2001  After the general election of 7 June Patricia Hewitt was appointed as Secretary of State for Trade and Industry and Minister for Women. Patricia Hewitt became the DTI's longest serving Secretary of State.
At the same time there were major changes in the responsibilities of the DTI.  These included taking over responsibility for the Regional Development agencies and the construction industry from the former DETR.

Shared responsibility with the FCO for British Trade International was vested in a single Minister of State.  The Department also took over responsibility for Sunday trading and British summertime from the Home Office.

2002 Responsibility for the Women and Equality Unit was transferred from the Cabinet Office.

2004 Responsibility for the Shareholder Executive was transferred from the Cabinet Office.
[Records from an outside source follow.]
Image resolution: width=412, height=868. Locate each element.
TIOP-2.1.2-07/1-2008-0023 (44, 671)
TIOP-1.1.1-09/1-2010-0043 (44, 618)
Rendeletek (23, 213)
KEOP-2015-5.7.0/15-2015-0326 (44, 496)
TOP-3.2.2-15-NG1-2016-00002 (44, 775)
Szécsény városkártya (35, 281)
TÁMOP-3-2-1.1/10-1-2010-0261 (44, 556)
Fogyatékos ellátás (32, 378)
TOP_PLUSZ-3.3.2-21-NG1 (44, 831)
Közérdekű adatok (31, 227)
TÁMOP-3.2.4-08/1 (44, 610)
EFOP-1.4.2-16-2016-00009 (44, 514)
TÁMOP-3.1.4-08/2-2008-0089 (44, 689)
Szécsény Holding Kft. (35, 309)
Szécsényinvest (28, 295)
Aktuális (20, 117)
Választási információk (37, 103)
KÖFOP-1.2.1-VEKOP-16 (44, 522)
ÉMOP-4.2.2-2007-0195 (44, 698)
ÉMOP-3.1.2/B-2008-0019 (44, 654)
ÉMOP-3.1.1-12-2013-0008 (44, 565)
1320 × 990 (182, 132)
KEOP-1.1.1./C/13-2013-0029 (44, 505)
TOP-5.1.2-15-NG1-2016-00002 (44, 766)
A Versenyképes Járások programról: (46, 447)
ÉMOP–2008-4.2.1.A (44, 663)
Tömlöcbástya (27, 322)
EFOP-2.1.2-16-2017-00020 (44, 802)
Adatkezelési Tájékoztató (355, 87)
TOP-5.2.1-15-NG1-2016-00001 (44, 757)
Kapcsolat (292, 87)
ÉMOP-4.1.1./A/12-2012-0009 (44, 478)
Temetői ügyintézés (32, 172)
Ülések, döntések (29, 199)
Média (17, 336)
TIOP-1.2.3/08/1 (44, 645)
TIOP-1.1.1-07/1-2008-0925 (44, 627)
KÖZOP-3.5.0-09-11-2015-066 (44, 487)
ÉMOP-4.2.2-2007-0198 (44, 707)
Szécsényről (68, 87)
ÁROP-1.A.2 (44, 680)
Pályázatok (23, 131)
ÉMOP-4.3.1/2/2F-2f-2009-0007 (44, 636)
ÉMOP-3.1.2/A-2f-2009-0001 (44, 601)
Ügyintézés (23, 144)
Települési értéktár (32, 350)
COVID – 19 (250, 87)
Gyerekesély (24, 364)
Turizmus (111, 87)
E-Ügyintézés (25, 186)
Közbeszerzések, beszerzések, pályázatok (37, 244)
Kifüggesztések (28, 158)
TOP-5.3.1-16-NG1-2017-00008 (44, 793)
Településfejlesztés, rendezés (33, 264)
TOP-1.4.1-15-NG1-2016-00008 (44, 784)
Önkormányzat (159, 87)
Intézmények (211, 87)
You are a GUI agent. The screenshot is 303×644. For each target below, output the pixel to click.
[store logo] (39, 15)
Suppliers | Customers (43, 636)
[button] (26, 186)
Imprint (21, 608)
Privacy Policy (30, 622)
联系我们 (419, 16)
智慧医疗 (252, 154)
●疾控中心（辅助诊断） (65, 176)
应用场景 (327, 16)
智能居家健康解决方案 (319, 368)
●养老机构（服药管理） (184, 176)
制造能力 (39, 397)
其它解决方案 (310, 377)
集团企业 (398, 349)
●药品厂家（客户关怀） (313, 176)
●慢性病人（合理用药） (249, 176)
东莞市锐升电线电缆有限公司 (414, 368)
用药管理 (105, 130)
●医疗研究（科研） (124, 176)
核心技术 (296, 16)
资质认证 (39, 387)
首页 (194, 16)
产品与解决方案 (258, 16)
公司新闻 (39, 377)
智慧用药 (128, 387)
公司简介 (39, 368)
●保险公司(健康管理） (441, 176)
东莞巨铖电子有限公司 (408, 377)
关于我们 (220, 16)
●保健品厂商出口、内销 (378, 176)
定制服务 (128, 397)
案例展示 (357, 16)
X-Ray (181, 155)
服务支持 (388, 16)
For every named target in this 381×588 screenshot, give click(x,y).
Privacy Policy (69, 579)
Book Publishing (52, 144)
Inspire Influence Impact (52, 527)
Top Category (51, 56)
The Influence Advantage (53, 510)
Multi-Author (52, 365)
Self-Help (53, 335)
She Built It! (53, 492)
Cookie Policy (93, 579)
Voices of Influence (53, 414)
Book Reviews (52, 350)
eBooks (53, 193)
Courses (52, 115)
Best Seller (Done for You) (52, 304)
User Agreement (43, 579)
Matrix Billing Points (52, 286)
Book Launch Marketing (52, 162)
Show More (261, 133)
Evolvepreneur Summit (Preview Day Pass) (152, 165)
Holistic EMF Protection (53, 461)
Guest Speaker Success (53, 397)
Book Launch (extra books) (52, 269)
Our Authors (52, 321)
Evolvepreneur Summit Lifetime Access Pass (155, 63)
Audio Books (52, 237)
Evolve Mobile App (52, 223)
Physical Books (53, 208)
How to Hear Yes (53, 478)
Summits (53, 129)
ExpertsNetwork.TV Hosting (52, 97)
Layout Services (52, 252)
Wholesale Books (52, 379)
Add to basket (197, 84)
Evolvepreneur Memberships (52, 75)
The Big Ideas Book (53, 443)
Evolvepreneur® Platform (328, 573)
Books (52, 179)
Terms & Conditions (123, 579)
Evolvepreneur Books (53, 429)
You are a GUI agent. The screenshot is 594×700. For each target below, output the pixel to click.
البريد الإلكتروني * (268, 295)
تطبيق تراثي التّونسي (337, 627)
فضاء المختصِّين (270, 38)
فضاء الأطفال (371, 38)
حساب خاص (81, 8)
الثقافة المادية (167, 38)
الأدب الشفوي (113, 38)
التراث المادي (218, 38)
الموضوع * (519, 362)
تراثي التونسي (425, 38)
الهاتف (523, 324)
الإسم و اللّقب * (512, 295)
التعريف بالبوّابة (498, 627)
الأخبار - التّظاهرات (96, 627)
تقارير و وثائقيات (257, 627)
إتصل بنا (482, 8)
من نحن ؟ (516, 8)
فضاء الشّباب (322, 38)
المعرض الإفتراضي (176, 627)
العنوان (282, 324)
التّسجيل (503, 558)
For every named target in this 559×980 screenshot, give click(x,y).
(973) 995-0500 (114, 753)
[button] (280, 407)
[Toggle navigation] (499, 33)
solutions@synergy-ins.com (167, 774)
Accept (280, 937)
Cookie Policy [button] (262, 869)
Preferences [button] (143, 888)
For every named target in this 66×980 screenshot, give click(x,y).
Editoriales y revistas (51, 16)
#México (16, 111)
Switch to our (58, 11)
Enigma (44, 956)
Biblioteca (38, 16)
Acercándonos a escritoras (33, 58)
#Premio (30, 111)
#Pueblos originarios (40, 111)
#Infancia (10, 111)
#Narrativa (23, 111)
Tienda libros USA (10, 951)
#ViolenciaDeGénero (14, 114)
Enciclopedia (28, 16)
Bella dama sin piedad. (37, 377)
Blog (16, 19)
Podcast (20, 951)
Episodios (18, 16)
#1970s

2005 Following the May General Election the DTI's name was changed to the Department for Productivity, Energy and Industry. But within a week the old name had been reinstated.

2006 In May, following a ministerial reshuffle, responsibility for the Women and Equality Unit and the Women's National Commission were transferred to the Department for Communities & Local Government (DCLG). The DTI's Social Enterprise Unit and the Home Office's Active Communities Directorate were transferred to the Cabinet Office to form a new Office of the Third Sector.

In June 2007 three new departments were formed from the DTI, DFES and the Better Regulation Executive.  The work of the Office of Science and Innovation was moved to the new Department of Innovation, Universities and Skills.  The rest of DTI and the Better Regulation Executive (BRE) from the Cabinet Office became the Department for Business, Enterprise and Regulatory Reform with John Hutton as its first Secretary of State. The Regional Economic Performance Unit also transferred into BERR from the Department for Communities & Local Government (DCLG).